Hospitality World: It is Time for an Independent Immigration Court System!

By Michael Wildes Managing Partner, Wildes and Weinberg PC | December 30, 2018

Our system of government has three coequal branches of government: legislative, executive and judicial. Congress has the sole authority to make laws, the executive branch to faithfully execute those laws, and the judiciary to decide cases and controversies. This separation of powers ensures that no one branch of government engages in excessive overreach, because one branch can check the other. The President cannot enforce laws that Congress has not passed. If Congress passes a law that is unconstitutional, the Supreme Court can strike it down. It is a system that has served us well. However, there is one particular tribunal that has escaped this separation of powers, namely immigration courts.

Immigration courts are organized under the Department of Justice and headed by the Attorney General under the executive branch. Both immigration judges and the assistants chief counsel work for the Attorney General, and can be relieved at any time.  In this sense, the Justice Department is judge, jury and executioner in immigration court. The Board of Immigration Appeals, which is the appellate court for immigration cases, is also under the State Department. Although their decisions can ultimately be appealed to federal court, and the laws they enforce are written by Congress, the fact that the judge and the assistant chief counsel work for the same boss can create an improper alignment between judge and prosecutor.

Immigration courtrooms are not grand chambers. They are relatively small rooms with limited seating. Respondents often spill into the hallways. The crowds are indicative of a larger problem. There are not many courts in this country where judges hand out trial dates two, three, or five years into the future, but that is the case with our immigration courts. I am reminded of a retired immigration judge who once stated that immigration judges decide people's fate in a traffic court setting.

There is also a tremendous regional variance in case outcomes. For example, an asylum case decided in New York immigration court is far more likely to be granted, with approval rates above fifty percent, whereas in Georgia, where approval rates are in the single digits, that same case would be far less likely to succeed. The truth of the matter is that asylum cases turn on evidence that is frequently generated abroad by foreign institutions, and immigration judges are left to guess as to their authenticity.

Therefore, cases frequently turn on the credibility of the witness and on the judge's discretion. At the end of the day, judges decide who stays and who leaves based on how credible the respondent appeared. Absent clear inconsistencies, it is difficult to determine who is truthful under oath if there is no available corroborating evidence. That leaves it in the judge's hands, which is what leads to the wide disparity in outcomes between rural and metropolitan. For this reason, foreign nationals have been known to forum-shop. Many come to New York specifically because of the liberal mindset on the immigration bench. In a federal system that purports to apply equal and impartial justice under the law, such disparate outcomes should not exist.

Although flawed, immigration courts and the Board of Immigration Appeals have worked reasonably well in the past, when Attorneys General have had less direct influence on the day-to-day operation of the courts.  That is no longer the case.  On October 1, 2018, a new job performance policy for immigration judges went into effect.  Promulgated by Attorney General Jeff Sessions, the new quota system requires that immigration judges adjudicate a certain number of cases each year, and that they render those decisions in a certain amount of time.

------------------------------------------------------------

Copy the immigration court article from "Therefore, cases frequently" to "should not exist.", changing "credibility" to "believability".

[Stored data]
------------------------------------------------------------

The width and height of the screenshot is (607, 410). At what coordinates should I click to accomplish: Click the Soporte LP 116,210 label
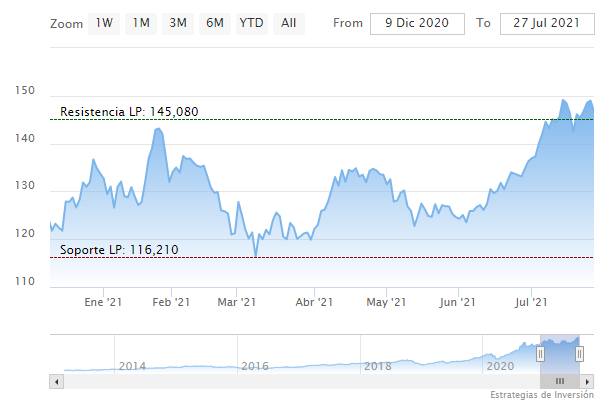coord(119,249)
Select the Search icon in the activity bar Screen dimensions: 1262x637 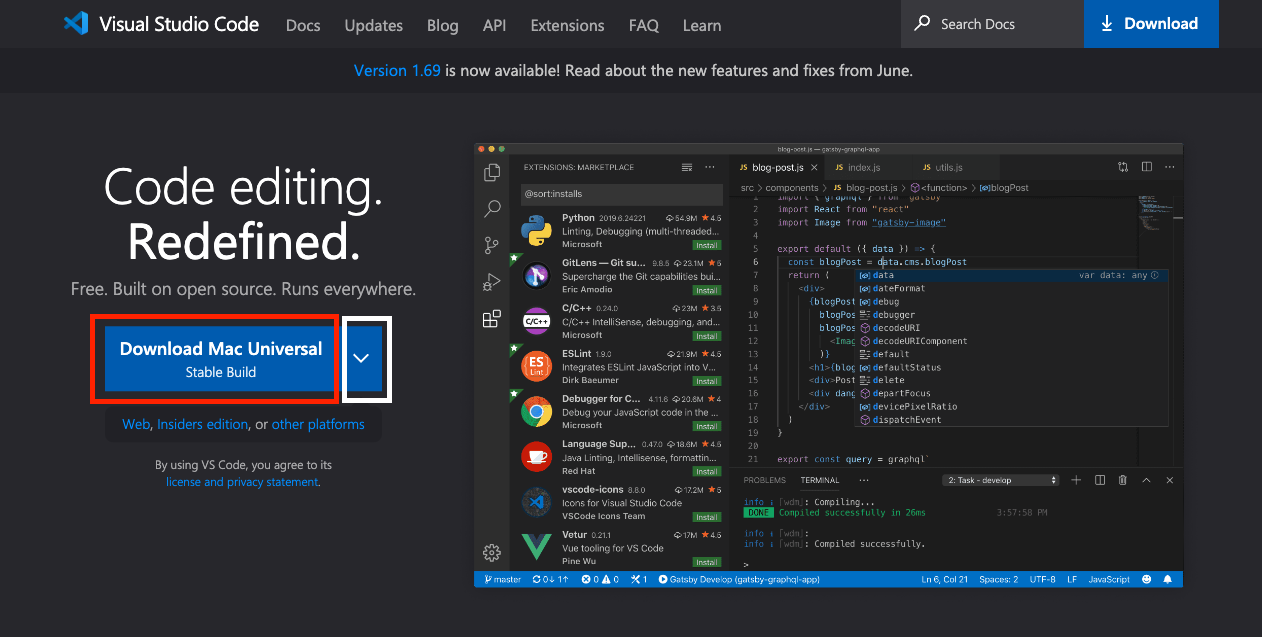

------------------------------------------------------------

[Exercise response]
Therefore, cases frequently turn on the believability of the witness and on the judge's discretion. At the end of the day, judges decide who stays and who leaves based on how credible the respondent appeared. Absent clear inconsistencies, it is difficult to determine who is truthful under oath if there is no available corroborating evidence. That leaves it in the judge's hands, which is what leads to the wide disparity in outcomes between rural and metropolitan. For this reason, foreign nationals have been known to forum-shop. Many come to New York specifically because of the liberal mindset on the immigration bench. In a federal system that purports to apply equal and impartial justice under the law, such disparate outcomes should not exist.